▶ **PROBLEM**: Please output the entries below from the line that contains "Task: Open the end date 2023-09-30 dropdown" through the final line, reproduced exactly and alone.

▶ **RECORDS FOR THE EXERCISE**:
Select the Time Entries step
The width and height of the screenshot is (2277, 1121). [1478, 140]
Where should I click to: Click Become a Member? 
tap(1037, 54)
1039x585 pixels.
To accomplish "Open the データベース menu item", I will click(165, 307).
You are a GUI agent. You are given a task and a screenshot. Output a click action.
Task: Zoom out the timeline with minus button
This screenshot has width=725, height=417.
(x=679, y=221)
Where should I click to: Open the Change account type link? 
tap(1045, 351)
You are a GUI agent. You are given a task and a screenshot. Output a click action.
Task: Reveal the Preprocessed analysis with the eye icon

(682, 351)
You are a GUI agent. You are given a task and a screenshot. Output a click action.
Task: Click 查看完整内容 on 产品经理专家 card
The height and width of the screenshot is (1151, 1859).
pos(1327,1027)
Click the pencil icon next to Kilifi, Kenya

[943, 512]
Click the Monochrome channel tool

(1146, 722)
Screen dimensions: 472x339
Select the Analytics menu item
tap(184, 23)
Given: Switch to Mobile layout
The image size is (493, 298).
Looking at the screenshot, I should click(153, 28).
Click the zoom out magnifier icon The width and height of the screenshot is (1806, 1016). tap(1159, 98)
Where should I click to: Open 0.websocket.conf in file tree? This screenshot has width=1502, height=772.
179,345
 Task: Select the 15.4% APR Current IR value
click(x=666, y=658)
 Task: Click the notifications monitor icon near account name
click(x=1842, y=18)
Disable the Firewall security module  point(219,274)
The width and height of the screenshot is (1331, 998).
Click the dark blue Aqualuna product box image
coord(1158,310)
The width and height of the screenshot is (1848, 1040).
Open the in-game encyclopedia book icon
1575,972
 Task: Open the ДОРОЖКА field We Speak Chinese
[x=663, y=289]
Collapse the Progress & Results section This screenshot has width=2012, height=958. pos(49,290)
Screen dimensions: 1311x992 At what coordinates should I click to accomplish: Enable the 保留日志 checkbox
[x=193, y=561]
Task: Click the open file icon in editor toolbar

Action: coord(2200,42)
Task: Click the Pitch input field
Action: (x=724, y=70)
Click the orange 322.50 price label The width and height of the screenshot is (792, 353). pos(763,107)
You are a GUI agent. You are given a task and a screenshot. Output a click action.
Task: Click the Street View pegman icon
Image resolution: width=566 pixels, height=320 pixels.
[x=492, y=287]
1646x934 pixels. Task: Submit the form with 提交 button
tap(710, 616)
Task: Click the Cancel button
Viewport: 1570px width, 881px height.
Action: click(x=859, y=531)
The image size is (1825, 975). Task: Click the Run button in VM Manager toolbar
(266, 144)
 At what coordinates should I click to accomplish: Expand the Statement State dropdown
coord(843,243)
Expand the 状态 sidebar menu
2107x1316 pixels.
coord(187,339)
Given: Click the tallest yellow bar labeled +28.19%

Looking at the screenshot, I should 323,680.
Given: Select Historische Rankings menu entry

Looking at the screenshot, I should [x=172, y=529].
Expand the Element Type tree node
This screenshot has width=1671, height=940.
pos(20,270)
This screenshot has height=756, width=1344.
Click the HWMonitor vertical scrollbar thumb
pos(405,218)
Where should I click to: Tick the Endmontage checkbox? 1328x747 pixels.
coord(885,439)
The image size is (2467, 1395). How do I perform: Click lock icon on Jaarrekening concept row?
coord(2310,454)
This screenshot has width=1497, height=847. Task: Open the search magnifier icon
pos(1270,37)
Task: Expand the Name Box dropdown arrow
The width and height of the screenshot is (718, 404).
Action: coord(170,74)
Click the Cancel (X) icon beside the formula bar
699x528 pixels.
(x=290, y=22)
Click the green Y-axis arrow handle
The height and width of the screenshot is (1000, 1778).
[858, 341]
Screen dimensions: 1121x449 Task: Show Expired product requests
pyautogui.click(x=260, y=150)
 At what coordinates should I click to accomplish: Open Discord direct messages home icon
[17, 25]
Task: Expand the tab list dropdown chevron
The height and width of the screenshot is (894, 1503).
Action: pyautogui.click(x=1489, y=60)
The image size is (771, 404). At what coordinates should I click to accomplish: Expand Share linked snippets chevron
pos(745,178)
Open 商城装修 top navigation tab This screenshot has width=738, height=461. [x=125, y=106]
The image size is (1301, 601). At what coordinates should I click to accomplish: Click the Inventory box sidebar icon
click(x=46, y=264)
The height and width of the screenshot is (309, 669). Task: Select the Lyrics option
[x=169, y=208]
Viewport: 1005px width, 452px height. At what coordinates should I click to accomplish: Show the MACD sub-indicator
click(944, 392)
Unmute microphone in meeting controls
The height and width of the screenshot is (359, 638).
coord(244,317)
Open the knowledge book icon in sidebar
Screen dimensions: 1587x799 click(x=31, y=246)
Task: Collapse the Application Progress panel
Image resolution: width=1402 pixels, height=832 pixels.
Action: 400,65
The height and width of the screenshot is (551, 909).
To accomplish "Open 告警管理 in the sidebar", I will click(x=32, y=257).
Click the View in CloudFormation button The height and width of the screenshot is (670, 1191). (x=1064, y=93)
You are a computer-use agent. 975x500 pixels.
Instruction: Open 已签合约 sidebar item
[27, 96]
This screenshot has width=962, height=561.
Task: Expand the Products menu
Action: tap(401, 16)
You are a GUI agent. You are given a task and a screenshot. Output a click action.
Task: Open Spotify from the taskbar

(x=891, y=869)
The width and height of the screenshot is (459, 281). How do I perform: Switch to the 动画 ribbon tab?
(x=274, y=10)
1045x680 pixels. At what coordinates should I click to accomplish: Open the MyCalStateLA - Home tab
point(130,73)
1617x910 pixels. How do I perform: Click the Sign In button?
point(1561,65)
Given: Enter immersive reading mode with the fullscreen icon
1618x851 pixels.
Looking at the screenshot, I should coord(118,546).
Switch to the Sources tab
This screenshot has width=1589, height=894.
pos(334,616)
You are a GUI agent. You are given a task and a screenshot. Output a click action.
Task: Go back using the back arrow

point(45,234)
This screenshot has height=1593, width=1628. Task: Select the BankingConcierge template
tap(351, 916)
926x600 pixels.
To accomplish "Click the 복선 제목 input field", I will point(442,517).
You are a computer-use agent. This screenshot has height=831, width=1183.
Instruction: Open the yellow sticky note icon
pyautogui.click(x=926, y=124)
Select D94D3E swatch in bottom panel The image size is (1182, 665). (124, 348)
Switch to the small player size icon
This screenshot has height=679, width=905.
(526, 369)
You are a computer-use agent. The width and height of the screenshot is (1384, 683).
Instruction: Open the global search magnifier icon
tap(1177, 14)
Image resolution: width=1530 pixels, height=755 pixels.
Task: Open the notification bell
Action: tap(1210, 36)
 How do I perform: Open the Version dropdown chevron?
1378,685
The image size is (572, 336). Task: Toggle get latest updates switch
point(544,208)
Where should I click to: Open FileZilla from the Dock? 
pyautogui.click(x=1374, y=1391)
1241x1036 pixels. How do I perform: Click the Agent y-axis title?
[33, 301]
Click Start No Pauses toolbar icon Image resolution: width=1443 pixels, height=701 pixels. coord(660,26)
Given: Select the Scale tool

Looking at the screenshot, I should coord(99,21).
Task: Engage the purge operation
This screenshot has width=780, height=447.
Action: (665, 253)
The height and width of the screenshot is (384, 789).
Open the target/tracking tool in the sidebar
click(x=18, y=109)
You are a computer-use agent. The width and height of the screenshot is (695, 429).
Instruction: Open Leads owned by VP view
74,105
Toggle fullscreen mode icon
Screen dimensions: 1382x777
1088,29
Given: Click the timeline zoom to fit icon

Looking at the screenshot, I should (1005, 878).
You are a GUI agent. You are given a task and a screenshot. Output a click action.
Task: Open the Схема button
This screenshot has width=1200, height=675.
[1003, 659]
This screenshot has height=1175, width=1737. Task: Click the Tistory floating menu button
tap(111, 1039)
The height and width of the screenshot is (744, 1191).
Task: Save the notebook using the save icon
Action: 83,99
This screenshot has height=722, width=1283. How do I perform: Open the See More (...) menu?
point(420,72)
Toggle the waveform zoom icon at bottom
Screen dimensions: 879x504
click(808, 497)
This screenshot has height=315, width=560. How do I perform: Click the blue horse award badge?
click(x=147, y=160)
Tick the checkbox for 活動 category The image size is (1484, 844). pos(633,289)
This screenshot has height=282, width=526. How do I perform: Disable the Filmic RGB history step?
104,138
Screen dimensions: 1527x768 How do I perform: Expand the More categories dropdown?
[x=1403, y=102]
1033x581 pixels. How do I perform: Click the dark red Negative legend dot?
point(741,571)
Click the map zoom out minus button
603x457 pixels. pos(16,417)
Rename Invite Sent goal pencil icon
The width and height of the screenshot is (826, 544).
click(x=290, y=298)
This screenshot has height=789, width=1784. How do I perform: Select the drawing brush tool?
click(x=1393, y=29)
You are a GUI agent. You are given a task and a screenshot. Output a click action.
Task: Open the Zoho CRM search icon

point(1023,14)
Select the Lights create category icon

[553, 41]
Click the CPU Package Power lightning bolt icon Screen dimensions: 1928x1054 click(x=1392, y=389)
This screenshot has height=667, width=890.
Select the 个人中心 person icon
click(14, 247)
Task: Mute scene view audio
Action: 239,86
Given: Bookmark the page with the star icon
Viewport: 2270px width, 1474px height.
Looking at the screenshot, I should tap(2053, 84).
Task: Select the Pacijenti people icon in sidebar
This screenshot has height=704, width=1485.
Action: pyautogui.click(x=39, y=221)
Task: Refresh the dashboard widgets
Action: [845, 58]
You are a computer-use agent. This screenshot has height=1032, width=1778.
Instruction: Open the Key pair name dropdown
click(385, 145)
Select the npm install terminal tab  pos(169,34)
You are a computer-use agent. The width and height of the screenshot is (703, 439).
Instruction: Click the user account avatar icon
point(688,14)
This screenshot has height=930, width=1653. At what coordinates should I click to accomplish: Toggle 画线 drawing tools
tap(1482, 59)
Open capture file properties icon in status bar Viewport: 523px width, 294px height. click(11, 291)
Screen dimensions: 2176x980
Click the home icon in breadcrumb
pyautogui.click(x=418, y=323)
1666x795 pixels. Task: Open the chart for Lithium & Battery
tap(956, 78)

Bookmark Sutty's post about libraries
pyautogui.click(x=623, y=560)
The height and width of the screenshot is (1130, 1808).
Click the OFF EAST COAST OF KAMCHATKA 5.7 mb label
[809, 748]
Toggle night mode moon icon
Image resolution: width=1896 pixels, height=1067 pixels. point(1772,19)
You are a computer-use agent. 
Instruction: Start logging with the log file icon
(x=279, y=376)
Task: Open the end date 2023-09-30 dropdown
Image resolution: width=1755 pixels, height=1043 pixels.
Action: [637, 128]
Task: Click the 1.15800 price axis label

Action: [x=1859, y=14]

▶ **RESULT**:
Task: Open the end date 2023-09-30 dropdown
Image resolution: width=1755 pixels, height=1043 pixels.
Action: [637, 128]
Task: Click the 1.15800 price axis label

Action: [x=1859, y=14]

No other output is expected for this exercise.